Memerankan Diri Sendiri

Siti Nurvianti menghampiri penonyon sambil merapalkan kidung. (Terakota.id/ Muntaha Masyur).

Sekelumit adegan pementasan di atas menjadi bagian konsep teater eksploratif yang dipadukan dalam narasi persoalan kemanusiaan. Eliminasi hadir bagaikan sebuah cermin yang memantulkan konflik diri manusia melalui interaksi subjek dan objek pementasan. Seperti properti dan simbol-simbol pertunjukan lainnya.

“Dalam teater eliminasi ini sebenarnya yang diperankan adalah diri sendiri. Wilayah-wilayah diri manusia sebenarnya kosong, kuasa lingkungan membuat endapan-endapan diri yang membuat manusia semakin jauh dengan dirinya,” jelas Habiburrokhman alias Bedjo Supangat, pemeran laki-laki dalam pementasan, kepada Terakota.id seusai pementasan. Bagi Habiburrahman, ruang teater eksploratif ibarat laboratorium kemanusiaan. Ia menuntut setiap aktornya untuk jujur pada diri sendiri.

“Setiap pengalaman hidup sang aktor berbeda-beda. Masing-masing aktor diharuskan memanggil masa lalunya, baik rasa kecewa, sedih, putus asa. Intinya, setiap diri harus jujur dan siap dengan dirinya,” Habiburrokhman menambahkan. Pementasan Eliminasi ini menggunakan metode spiritual yang menjadi jalan penggalian diri sendiri. Jalan itu ditempuh melalui dua perahu yang dekat dengan latar belakang dan kehidupan sehari-hari para aktor dan kreator.

Penggarapan pentas Eliminasi ini memakan waktu hampir empat bulan. Banyak hal mereka persiapkan. “Satu bulan melakukan riset dan brainstorming. Bulan kedua brainstorming atas materi-materi seperti filsafat, kemanusiaan, tentang diri, dan spiritual. Akhir bulan kedua baru mulai latihan dan aktor sudah harus siap memerankan diri,” terang Habiburrokhman, alumni IKIP Budi Utomo Malang.

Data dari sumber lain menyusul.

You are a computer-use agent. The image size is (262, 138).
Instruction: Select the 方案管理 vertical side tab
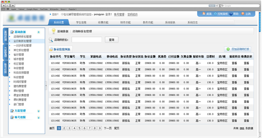point(5,52)
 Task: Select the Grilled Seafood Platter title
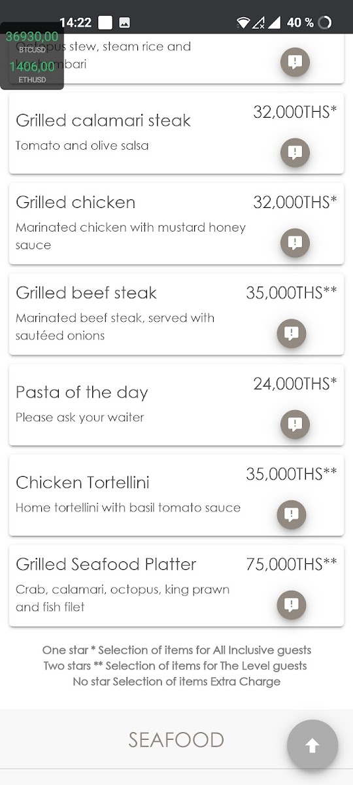click(106, 564)
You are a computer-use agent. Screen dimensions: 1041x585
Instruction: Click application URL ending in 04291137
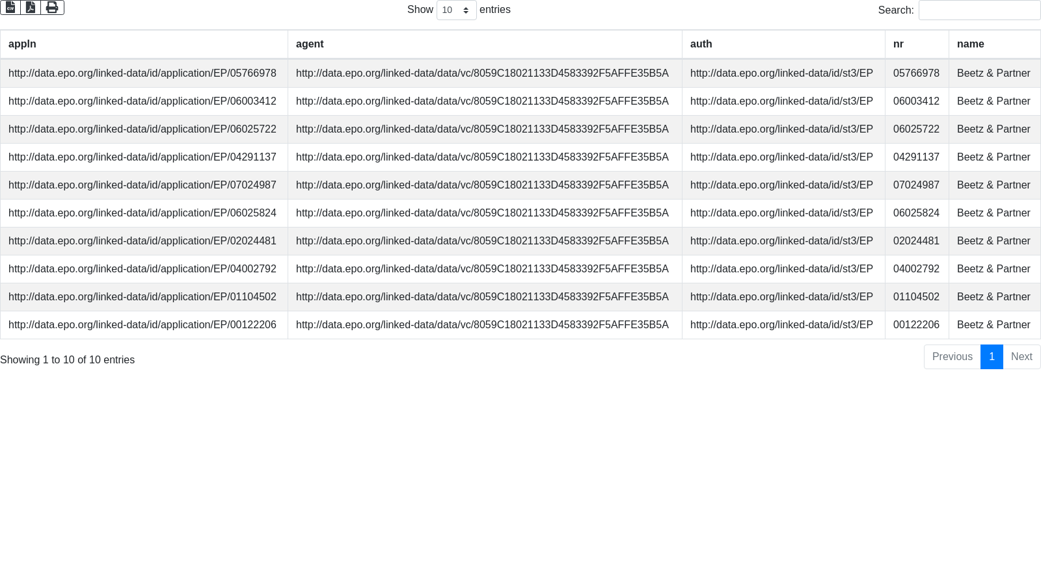click(x=142, y=157)

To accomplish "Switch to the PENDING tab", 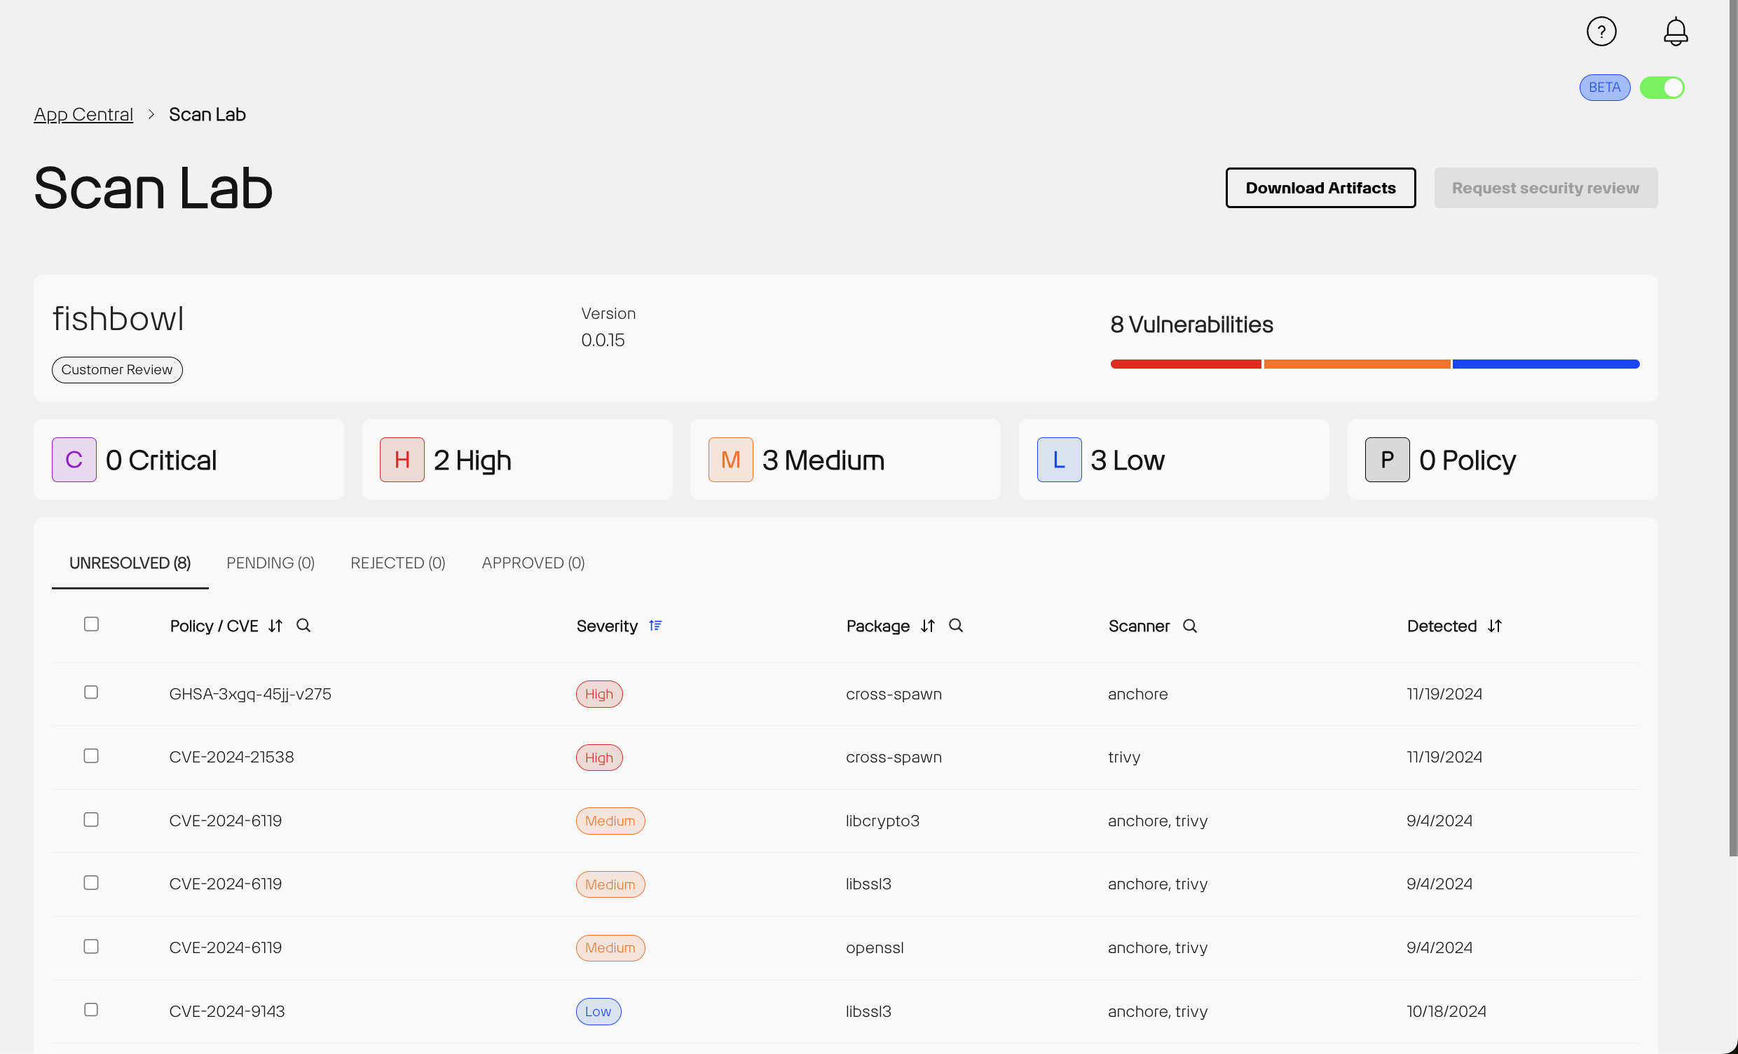I will 271,564.
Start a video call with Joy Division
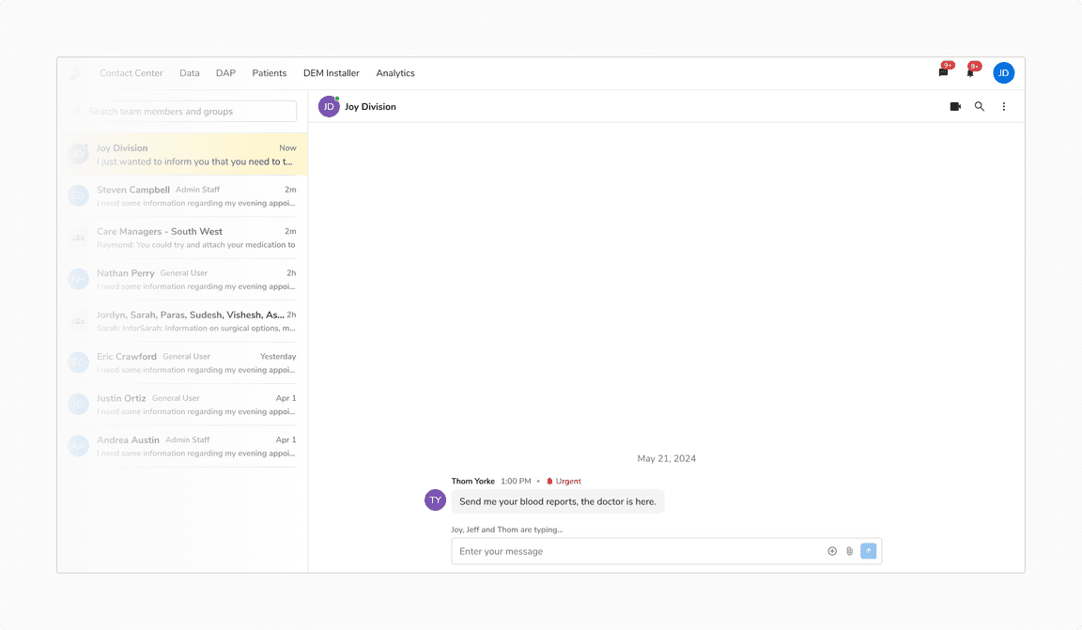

Pemahaman diri sang aktor benar-benar digali melalui serangkaian metode. Kegiatan olah tubuh, teknik pernafasan, latihan fokus, merespon, dan proses menggunakan materi di alam (air, tanah, udara, dan api). Tidak berhenti di situ, secara kognitif sutradara dan para pemain melakukan kajian literasi tentang spiritualitas jawa dan islam. Literatur yang berisi kisah Dewa Ruci, konsep Memayu Hayuning Bawono, hingga filsuf muslim Jalaluddin Rumi, mereka lahap demi pencapaian kualitas aktor.

Kedua aktor pementasan Eliminasi telah terasah untuk berkolaborasi secara spontan. Pun, keduanya tangkas merespon simbolisasi ruang pertunjukan. “Dua simbolisasi yang cukup dominan. Air simbol membersihkan diri. Api simbol kekecewaan, marah. Yang jelas energi ruang terkumpul di panggung,” terang Habiburrokhman.

Simbol-simbol dalam ruang pertunjukan menjelma kata yang mengomunikasikan. “Ledakan diri manusia seringkali tidak bisa diwakili oleh kata. Karenanya, symbol-simbol teramat penting,” tambahnya.

Dalam menghadirkan narasi pertunjukan, bebunyian musik turut mewarnai sepanjang pementasan. Seperti Instrumen alat musik gitar klasik, biola, dan bebunyian dari mainan anak-anak.

“Nomor lagu klasik berjudul café 1930 gubahan Astor Piazzolla dihadirkan dalam memaknai spirit untuk memasuki penelusuran diri hingga mencapai sebuah kesadaran tingkat tinggi,”jelas Habiburrokhman.

Habiburrokhman alias Bedjo Supangat dan Siti Nurvianti, dalam memerankan pementasan Eliminasi memakai kostum dan tat rias natural. Kesederhanaan ditampilkan sebagai representasi pelepasan materi dari diri manusia. Juga mempertimbangkan kenyamanan para aktor dalam menyajikan detail gerakan.

Pementasan Eliminasi ini disutradarai Bedjo Supangat (Habiburrokhman). Didukung Dramaturgi Mutia Husna Avezahra, actor Siti Nurvianti dan Bedjo Supangat. Penata artistik Muhammad Kholidur Roziqin dan Wahyu Arianto. Penata lampu M. Ronald Irsyadi dan Yudha A.N. Penata Musik Mariana, Nana Enrica, Lihonk, dan kawan-kawan. Dokumentasi dikerjakan oleh Jerry Febrya Rislyani. Sedangkan tim produksi Lilis Nur Hidayati dan Ahmad Istiqlal.